なにを話しているのかまではここからじゃ分からない。でも――彗星が、あの女性恐怖症の彗星がわざわざ女の子の後を追って声を掛けるなんて……。
「巣立ちを見守る親鳥の気分ね」
自分で口にして何を言ってるんだと思った。なによ、この虚無感は?
何故か分からないけど、無性にイラついた。私が彗星に声を掛けようと思ったのに、私に気付かないで走り去って行った彗星に――何となく、無視されたような気分を覚えたからだろうか。
目を凝らして見ると……まだ彗星たちは話している。何をそんなに親しげに?
「……いやいや、ちょっと待って。なんで私が腹立ってるのよ、可笑しいでしょ」
一人呟く。周囲に誰もいなかったことが幸いかもしれない。今、私の情緒はこれ以上ない程に振れ幅が大きい状態だ。
でも一度冷静になって、思う。……私、彗星が他の子と普通に喋ってるだけでイラついてるってこと? なにそれ。ヤバイ奴じゃない……まさかいつの間にか、彗星のことを自分のものとでも思い込んでいたの?
自分自身の気色悪さを自覚して身震いする。どうやら自分でも知らない内に、私は随分と思い上がっていたらしい。
そりゃ確かに私は心のどこかで、私だけは彗星の中で他の女の子とは違う扱いを受けているものだと理解していた。実際にそう、私は彼から告白――――、いやこの話は置いておくとして。
「もしもし。大丈夫ですか〜?」
「っ!!!? せ……んせい!?」
「はい、先生ですよ。廊下の真ん中で考え事ですか〜?」
柔らかな声色が頭上から降ってきて振り返ると、そこには私好みのイケメン顔――中言先生がいつものニコニコ笑顔で立っていた。いつの間に! 全く気配を感じなかった……のは、私が考え事をしていたせいかもしれない。
「こんにちは益子さん。お怪我の後遺症は無いようで何より、何より。今から帰宅のところですかね〜?」
「あ、は、はい……」
名前を呼ばれて思わず一瞬固まる。私の名前、認知してたのね……まともに話す機会なんてそうないから。そう言えば、階段から落ちた私を保健室へ運んでくれたのは中言先生だ。あの時のことを思い出すと一気に顔が熱くなる感覚があった。
「校舎内なら大丈夫だと思いますが、公道の真ん中で考え事ばかりしないように気を付けてくださいね〜? 学園の外で何かがあれば、流石の僕も目が届きませんからねぇ」
それはつまり、校舎内ならいつでも私のピンチに駆け付けてくれるということ……? いや、曲解はよくないわね。乙女ゲーム脳の自分に脳内でチョップを入れておく。
「気を付けます。もう、先生の手は煩わせません。……あの時のことも、ちゃんとお礼を言えずに時間が過ぎてしまって……ごめんなさい」
「いやいや、そんなに畏まることはないですよ〜。
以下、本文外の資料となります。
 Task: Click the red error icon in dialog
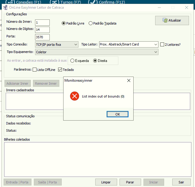74,96
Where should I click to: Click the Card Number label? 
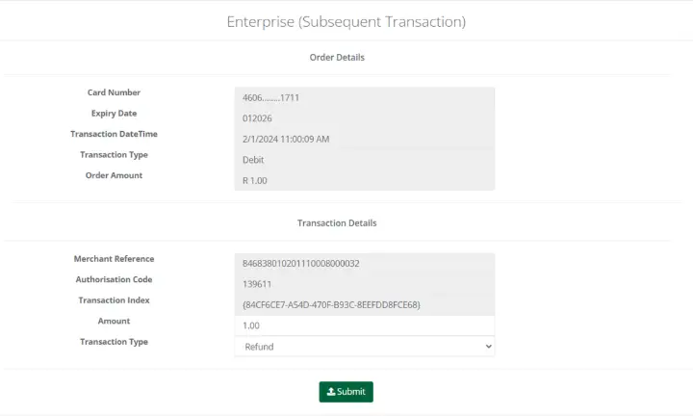click(x=114, y=92)

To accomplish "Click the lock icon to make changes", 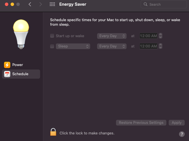I will coord(53,132).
可愛い生徒の面倒を見ることが僕の仕事ですからね。お礼なんて別に――」
先生の言葉が途中で詰まった。何事かと私は首を傾げる。先生は、穏和な表情はそのままに視線を右上の方に向けて何かを考えている様子だった。そしてそれはさほど長い時間ではなかった。
「――と、そうだ。益子さんにお願いがあるのです。ちょっと聞いてやくれませんかね?」
「えっ?」
そして予想外な言葉。お願い……中言先生が、私に、お願い!? 私は驚愕の表情も隠さずに、思わず身構えてしまった。すると先生は慌ててこう付け加える。
「あぁいや、大したことではなくてですね。ほんと〜にちょっとしたことなのですが……」
そうは言っても、先生の目は期待に満ちたようにキラキラと輝いて……真っ直ぐに私を見つめている。当然、私はその間ドキドキしっぱなしだ。そんな、先生が私にお願いすることって一体――
「益子さんって、西尾新平くんと親しい仲ですよね?」
――そうして告げられたことも、私にとってはかなり予想外というか……とにかく、その時は頭の中が疑問符だけで埋め尽くされていた。